[What you will do] From the data that follows, print exactly the lines starting at the one containing "Properties (28, 2323)" and ending at the one containing "Deutschland (113, 1797)"; include both of them and nothing more.

[[ Exercise data open ]]

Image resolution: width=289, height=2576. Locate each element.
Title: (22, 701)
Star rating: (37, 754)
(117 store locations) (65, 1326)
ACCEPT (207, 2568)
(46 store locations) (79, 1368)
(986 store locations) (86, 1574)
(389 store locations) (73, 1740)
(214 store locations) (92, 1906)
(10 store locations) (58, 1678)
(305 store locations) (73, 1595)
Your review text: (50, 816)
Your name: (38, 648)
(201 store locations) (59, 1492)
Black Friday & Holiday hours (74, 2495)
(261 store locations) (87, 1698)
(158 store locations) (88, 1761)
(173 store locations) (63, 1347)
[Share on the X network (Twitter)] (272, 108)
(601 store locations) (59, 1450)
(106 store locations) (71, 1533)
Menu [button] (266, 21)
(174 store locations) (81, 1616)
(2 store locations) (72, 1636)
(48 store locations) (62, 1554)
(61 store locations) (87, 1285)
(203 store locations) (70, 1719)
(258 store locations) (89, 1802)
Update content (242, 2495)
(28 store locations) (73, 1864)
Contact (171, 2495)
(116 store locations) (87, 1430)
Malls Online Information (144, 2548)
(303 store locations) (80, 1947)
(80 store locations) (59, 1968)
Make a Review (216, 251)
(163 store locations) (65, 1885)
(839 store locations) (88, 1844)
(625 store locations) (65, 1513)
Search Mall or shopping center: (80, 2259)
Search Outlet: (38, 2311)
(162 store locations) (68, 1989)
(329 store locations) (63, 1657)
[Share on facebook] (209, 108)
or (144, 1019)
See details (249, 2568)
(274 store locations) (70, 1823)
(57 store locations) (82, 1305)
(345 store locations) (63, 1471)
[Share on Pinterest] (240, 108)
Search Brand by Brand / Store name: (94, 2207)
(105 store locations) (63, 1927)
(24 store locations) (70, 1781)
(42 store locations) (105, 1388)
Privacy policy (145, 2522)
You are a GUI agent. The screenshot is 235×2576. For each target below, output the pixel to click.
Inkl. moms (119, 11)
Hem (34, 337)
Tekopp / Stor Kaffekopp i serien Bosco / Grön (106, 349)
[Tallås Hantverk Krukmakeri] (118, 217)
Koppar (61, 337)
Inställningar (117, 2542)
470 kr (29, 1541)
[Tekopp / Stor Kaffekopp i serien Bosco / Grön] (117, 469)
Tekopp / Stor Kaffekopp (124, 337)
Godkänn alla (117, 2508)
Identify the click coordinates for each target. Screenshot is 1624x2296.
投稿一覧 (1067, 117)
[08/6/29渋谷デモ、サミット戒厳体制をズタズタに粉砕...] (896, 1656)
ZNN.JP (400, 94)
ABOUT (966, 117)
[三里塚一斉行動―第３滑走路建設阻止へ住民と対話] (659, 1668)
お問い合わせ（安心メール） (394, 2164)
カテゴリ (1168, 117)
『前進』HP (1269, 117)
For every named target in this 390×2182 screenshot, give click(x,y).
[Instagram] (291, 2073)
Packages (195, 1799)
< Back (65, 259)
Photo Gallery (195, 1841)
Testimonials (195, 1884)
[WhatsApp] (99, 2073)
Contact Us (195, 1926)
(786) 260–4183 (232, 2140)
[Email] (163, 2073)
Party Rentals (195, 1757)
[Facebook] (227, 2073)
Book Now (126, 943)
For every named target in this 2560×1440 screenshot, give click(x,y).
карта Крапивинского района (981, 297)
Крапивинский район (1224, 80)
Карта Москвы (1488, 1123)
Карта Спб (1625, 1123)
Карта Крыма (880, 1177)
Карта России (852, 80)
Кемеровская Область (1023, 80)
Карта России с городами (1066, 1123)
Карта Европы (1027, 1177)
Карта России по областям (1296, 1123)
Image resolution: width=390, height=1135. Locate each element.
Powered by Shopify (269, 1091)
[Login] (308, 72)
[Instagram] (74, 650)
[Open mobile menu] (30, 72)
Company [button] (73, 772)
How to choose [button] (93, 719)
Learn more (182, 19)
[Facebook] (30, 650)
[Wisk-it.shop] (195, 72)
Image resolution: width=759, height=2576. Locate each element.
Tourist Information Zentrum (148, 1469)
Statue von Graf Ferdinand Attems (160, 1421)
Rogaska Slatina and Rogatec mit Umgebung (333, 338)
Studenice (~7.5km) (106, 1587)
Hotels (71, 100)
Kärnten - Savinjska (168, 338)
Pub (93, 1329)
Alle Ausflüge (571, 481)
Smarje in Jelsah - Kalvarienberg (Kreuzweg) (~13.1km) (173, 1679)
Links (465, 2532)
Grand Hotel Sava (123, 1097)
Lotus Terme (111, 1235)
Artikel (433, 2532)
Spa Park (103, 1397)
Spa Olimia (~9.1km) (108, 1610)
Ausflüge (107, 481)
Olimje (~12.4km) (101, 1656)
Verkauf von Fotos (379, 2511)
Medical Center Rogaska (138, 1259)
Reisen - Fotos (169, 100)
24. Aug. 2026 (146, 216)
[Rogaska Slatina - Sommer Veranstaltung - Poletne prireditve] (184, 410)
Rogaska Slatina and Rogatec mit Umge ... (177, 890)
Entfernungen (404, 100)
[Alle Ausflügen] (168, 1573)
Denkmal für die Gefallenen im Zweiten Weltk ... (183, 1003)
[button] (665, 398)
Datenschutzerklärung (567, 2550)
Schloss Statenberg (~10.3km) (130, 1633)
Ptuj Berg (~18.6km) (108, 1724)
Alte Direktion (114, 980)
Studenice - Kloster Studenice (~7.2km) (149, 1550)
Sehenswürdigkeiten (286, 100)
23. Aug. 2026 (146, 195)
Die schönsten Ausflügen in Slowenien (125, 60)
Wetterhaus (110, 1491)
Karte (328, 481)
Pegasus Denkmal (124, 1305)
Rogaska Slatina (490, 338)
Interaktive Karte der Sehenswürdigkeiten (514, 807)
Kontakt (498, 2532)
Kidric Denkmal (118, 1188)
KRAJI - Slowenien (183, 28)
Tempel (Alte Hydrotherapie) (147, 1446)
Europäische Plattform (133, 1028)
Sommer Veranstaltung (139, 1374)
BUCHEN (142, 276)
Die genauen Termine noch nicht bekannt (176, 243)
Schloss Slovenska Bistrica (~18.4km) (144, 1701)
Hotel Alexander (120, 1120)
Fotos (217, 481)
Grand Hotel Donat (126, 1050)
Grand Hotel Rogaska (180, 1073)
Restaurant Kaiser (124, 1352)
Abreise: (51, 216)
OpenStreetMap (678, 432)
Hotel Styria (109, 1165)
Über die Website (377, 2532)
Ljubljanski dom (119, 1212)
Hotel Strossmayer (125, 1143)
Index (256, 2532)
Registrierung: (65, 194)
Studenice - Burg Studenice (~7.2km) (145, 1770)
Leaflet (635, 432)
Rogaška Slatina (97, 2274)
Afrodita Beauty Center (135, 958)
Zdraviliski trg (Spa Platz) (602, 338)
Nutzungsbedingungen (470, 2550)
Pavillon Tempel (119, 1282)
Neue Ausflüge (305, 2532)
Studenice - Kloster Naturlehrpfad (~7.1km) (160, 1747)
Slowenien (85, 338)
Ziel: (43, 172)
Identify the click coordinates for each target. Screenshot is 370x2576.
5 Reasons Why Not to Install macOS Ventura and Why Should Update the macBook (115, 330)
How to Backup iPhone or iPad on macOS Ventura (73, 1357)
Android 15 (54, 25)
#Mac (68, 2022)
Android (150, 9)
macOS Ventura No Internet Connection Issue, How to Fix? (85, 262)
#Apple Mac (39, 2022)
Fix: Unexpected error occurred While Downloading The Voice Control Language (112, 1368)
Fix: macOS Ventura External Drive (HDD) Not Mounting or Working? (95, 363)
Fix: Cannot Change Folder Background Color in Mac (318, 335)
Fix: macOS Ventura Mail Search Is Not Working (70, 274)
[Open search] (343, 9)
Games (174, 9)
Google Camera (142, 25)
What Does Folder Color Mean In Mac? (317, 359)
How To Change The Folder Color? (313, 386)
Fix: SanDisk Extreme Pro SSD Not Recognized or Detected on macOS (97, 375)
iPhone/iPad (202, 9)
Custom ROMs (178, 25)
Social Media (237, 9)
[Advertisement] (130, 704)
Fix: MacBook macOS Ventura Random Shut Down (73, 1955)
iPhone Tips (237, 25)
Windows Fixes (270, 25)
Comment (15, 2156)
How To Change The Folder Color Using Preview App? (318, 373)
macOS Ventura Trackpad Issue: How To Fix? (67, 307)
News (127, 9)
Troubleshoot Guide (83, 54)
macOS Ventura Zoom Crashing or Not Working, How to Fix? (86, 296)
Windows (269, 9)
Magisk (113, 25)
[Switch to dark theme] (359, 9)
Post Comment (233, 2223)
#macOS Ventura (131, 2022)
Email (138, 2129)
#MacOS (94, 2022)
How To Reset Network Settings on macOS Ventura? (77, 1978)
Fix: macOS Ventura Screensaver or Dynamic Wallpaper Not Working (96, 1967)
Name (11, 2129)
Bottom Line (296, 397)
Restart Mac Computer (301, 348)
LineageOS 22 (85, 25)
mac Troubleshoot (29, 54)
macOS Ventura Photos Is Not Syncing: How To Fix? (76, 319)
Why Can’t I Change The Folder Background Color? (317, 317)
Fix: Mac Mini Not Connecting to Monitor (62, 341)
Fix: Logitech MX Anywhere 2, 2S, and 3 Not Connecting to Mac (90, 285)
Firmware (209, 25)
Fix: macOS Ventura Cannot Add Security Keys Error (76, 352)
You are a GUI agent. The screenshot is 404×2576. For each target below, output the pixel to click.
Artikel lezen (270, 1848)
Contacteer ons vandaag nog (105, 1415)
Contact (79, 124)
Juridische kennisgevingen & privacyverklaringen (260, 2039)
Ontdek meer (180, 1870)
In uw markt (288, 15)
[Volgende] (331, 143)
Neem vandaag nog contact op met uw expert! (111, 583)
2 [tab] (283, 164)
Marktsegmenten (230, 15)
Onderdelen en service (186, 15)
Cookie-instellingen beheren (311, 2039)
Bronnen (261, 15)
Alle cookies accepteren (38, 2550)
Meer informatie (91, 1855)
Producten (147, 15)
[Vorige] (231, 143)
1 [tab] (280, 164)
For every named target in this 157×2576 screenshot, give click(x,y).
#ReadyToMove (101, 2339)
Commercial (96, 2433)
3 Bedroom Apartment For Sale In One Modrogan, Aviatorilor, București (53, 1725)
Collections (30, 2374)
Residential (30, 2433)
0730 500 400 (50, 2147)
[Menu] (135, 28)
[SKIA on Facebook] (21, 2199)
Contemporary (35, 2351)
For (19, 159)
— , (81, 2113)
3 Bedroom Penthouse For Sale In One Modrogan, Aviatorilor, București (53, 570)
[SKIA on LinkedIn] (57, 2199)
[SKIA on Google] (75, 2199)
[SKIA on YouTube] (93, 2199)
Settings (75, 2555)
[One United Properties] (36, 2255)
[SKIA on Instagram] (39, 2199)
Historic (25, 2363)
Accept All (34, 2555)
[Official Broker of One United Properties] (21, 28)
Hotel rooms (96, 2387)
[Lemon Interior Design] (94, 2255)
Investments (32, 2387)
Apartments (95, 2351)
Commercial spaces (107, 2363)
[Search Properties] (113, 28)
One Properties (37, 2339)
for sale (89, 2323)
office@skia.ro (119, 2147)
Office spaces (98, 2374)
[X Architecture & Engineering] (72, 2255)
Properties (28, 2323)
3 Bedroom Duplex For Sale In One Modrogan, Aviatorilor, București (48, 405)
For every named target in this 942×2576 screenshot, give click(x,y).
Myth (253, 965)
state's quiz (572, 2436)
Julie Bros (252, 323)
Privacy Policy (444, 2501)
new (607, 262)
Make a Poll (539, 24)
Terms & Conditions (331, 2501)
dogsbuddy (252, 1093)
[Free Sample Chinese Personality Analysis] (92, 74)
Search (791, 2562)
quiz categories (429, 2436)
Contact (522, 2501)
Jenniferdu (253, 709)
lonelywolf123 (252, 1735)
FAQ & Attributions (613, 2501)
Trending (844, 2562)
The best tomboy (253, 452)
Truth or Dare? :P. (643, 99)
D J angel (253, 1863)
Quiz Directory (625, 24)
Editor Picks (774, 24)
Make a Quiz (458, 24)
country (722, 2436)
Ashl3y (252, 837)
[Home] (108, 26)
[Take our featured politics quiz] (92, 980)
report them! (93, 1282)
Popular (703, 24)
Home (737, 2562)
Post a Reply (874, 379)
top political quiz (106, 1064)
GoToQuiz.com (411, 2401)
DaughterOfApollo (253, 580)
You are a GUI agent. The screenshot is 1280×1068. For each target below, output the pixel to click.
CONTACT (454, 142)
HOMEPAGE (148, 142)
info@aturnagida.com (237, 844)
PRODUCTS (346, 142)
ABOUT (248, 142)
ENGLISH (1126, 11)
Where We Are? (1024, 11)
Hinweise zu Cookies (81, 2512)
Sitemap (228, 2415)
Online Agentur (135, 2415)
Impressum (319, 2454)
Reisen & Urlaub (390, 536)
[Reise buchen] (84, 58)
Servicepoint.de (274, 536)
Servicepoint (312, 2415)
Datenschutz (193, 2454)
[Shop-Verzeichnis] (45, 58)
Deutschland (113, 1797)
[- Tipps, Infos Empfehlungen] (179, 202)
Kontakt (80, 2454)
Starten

[[ Exercise data closed ]]

[Response area]
Properties (28, 2323)
3 Bedroom Duplex For Sale In One Modrogan, Aviatorilor, București (48, 405)
For every named target in this 942×2576 screenshot, give click(x,y).
Myth (253, 965)
state's quiz (572, 2436)
Julie Bros (252, 323)
Privacy Policy (444, 2501)
new (607, 262)
Make a Poll (539, 24)
Terms & Conditions (331, 2501)
dogsbuddy (252, 1093)
[Free Sample Chinese Personality Analysis] (92, 74)
Search (791, 2562)
quiz categories (429, 2436)
Contact (522, 2501)
Jenniferdu (253, 709)
lonelywolf123 (252, 1735)
FAQ & Attributions (613, 2501)
Trending (844, 2562)
The best tomboy (253, 452)
Truth or Dare? :P. (643, 99)
D J angel (253, 1863)
Quiz Directory (625, 24)
Editor Picks (774, 24)
Make a Quiz (458, 24)
country (722, 2436)
Ashl3y (252, 837)
[Home] (108, 26)
[Take our featured politics quiz] (92, 980)
report them! (93, 1282)
Popular (703, 24)
Home (737, 2562)
Post a Reply (874, 379)
top political quiz (106, 1064)
GoToQuiz.com (411, 2401)
DaughterOfApollo (253, 580)
You are a GUI agent. The screenshot is 1280×1068. For each target below, output the pixel to click.
CONTACT (454, 142)
HOMEPAGE (148, 142)
info@aturnagida.com (237, 844)
PRODUCTS (346, 142)
ABOUT (248, 142)
ENGLISH (1126, 11)
Where We Are? (1024, 11)
Hinweise zu Cookies (81, 2512)
Sitemap (228, 2415)
Online Agentur (135, 2415)
Impressum (319, 2454)
Reisen & Urlaub (390, 536)
[Reise buchen] (84, 58)
Servicepoint.de (274, 536)
Servicepoint (312, 2415)
Datenschutz (193, 2454)
[Shop-Verzeichnis] (45, 58)
Deutschland (113, 1797)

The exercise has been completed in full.